Ludzie mają dzieci, bo CHCĄ mieć dzieci, bo mają taką zachciankę. Nie widzę w tym nic dziwnego, że CHCĄ mieć drugie dziecko, skoro mają już jedno. A małe mieszkanie czy brak pomocy dziadków to nie tragedia.
Ludzie mają dzieci, bo CHCĄ mieć dzieci, bo mają taką zachciankę. Nie widzę w tym nic dziwnego, że CHCĄ mieć drugie dziecko, skoro mają już jedno. A małe mieszkanie czy brak pomocy dziadków to nie tragedia.
Jakby człowiek szukał tylko problemów to nikt nigdy świadomie by się nie zdecydował na dziecko. Prawie każda kobieta spodziewając się dziecka może brać pod uwagę że straci później pracę. Niestety różnie bywa. Ale to nie znaczy ze jeśli ma fach w ręku i doświadczenie to nie znajdzie nowej. Mało kto w wieku 20-30 lat ma duży dom czy mieszkanie. A jeśli już ma to z dużym kredytem. Do kolejnego większego lokum tez dochodzi się latami. I z tego też powodu nie ma co odkładać posiadania dziecka. Wielu osobom rodzice nie pomagają w ogóle - i co? - z tego powodu nie mają mieć DZIECI?

:: Zadania do wykonania ::
a) Przepisz fragment wypowiedzi o posiadaniu dzieci od słów "Jakby człowiek szukał" do słów "mają mieć DZIECI?" włącznie, wstawiając "zatrudnienie" w miejsce "pracę".
b) Co według wypowiedzi o posiadaniu dzieci może brać pod uwagę prawie każda kobieta spodziewająca się dziecka?
c) Pociągnij dalej wypowiedź o posiadaniu dzieci od miejsca, w którym się urywa.

Wpisy do odnajdywania tekstu i elementów
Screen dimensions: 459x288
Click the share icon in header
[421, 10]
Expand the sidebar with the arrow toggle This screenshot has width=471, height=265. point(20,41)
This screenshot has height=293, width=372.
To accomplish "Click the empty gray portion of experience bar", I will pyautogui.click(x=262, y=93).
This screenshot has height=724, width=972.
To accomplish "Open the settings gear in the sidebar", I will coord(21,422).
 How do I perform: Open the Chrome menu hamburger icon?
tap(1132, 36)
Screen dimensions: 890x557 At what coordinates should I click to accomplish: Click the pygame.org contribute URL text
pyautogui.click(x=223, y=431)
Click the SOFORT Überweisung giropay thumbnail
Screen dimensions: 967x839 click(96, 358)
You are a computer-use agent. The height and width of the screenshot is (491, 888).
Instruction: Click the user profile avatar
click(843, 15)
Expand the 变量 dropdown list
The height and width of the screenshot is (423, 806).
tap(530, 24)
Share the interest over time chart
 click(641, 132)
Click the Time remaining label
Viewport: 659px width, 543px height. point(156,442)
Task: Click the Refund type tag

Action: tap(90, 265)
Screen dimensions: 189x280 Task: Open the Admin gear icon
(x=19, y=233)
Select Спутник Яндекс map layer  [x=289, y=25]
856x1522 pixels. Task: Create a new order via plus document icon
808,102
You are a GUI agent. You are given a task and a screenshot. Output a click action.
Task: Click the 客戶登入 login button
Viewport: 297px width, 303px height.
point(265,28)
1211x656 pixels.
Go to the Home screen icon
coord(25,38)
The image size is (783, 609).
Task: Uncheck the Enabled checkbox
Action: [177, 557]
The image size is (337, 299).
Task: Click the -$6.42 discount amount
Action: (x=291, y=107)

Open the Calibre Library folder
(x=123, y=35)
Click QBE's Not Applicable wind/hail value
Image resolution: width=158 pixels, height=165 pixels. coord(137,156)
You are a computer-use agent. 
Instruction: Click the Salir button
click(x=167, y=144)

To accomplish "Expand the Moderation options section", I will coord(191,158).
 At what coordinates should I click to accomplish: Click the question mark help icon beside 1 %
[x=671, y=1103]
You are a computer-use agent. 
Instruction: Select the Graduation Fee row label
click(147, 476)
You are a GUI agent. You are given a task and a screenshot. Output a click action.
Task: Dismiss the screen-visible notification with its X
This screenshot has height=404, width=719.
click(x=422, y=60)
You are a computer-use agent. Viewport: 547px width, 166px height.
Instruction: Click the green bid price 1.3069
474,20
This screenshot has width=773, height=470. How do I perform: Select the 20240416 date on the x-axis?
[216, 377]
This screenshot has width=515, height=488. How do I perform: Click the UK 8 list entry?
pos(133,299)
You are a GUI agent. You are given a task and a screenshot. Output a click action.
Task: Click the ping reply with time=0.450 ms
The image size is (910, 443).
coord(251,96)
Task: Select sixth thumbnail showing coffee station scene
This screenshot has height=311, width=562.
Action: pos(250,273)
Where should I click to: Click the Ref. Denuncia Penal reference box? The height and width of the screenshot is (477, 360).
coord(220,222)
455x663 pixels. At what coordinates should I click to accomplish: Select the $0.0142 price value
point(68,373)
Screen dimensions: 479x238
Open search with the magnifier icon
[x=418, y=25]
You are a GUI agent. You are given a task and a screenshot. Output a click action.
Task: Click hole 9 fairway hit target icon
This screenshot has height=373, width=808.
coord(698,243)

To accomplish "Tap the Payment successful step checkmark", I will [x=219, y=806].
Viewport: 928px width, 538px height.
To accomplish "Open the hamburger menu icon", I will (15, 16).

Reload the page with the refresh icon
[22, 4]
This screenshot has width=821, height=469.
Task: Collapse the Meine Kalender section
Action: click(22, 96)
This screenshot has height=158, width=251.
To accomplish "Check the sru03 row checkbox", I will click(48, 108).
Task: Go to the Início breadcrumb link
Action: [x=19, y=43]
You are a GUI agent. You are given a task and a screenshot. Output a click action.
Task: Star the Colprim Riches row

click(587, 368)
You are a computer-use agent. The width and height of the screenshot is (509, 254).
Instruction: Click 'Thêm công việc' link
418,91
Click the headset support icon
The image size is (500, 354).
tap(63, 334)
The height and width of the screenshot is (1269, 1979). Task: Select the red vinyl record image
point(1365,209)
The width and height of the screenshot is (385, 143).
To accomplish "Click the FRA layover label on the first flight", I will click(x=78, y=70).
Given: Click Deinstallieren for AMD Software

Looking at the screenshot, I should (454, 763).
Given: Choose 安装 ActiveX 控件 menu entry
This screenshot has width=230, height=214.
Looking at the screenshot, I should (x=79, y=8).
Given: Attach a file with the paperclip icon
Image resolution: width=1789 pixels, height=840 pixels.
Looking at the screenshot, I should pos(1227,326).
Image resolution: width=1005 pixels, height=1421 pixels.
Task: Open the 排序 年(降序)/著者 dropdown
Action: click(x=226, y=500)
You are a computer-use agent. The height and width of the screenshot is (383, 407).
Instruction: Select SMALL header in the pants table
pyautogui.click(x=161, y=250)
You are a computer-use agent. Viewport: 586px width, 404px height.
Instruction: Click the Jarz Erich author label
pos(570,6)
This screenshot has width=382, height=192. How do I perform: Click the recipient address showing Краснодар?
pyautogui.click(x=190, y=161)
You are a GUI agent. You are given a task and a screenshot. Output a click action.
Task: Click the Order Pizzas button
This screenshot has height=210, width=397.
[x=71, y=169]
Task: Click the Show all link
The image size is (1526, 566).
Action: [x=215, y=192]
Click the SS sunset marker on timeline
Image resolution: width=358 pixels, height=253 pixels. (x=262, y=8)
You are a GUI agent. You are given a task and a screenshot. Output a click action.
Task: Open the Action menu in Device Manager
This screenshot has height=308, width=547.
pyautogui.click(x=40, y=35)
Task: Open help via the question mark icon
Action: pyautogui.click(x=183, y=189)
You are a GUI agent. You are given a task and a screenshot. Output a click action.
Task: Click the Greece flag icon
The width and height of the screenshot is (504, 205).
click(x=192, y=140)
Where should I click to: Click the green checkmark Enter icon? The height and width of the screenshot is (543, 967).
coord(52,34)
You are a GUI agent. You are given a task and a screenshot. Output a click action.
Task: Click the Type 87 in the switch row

:: Udzielone odpowiedzi ::
a)
Jakby człowiek szukał tylko problemów to nikt nigdy świadomie by się nie zdecydował na dziecko. Prawie każda kobieta spodziewając się dziecka może brać pod uwagę że straci później zatrudnienie. Niestety różnie bywa. Ale to nie znaczy ze jeśli ma fach w ręku i doświadczenie to nie znajdzie nowej. Mało kto w wieku 20-30 lat ma duży dom czy mieszkanie. A jeśli już ma to z dużym kredytem. Do kolejnego większego lokum tez dochodzi się latami. I z tego też powodu nie ma co odkładać posiadania dziecka. Wielu osobom rodzice nie pomagają w ogóle - i co? - z tego powodu nie mają mieć DZIECI?

b) Że później straci pracę.

c)
A my z mężem marzymy o drugim dziecku mimo tego iż nie mamy swojego mieszkania ,nie zarabiamy kokosów.. kiedyś każde dziecko nie miało swojego pokoju ,rodzeństwo mialo razem i bylo ok. Bardzo chcielibyśmy, tylko mi ciężko zdecydować się na 100%. Po 1.Ciężko będzie napewno na początku,po drugie ze zgledu na mieszkanie. Ale z drugiej strony dziś masz jutro możesz nie mieć czy mieszkania czy pieniędzy czy pracy. Ale myślę że jak my się teraz nie zdecydujemy to później możemy żałować..
A ja nie rozumiem tego ataku, mjot24 jasno napisała: "Nie wiem co robić i nie oczekuję,że mi na to pytanie odpowiecie...
Chciałabym tylko wiedzieć jak jest u Was?"
no to odpowiedź na to jak to jest u innych dostała a decyzja i tak należy do niej, po co tu dorabiać ideologię. To jest chyba oczywiste ze nie jest to łatwa decyzja.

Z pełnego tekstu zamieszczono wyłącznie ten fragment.